Begin

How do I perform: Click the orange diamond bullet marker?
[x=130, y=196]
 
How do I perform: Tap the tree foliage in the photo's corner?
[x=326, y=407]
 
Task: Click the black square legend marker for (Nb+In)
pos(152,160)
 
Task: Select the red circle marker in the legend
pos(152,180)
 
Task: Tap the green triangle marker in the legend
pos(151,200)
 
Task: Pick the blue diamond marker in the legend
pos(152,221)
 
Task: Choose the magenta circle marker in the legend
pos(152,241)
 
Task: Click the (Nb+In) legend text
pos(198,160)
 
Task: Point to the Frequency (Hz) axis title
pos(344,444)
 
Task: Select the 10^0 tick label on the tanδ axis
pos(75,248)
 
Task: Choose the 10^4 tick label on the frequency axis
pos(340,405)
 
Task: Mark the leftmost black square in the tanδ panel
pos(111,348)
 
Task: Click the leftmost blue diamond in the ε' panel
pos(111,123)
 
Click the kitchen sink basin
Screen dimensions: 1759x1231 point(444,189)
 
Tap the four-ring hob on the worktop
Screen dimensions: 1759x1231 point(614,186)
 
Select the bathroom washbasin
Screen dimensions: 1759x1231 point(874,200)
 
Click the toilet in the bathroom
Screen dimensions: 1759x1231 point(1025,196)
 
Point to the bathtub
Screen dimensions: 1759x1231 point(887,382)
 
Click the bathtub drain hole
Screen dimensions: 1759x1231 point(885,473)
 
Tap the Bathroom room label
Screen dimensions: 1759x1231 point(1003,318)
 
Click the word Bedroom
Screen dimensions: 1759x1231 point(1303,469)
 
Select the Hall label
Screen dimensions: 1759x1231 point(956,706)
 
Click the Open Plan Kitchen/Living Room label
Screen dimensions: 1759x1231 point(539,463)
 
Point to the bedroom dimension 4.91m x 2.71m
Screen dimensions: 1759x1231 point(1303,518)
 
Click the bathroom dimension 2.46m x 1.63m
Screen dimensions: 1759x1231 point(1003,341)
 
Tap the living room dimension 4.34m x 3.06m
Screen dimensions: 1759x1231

End

▶ **Task description**
Gather every line from the items above that contains the string "blue". Letter case must match.

▶ **Full answer**
Task: Pick the blue diamond marker in the legend
Task: Click the leftmost blue diamond in the ε' panel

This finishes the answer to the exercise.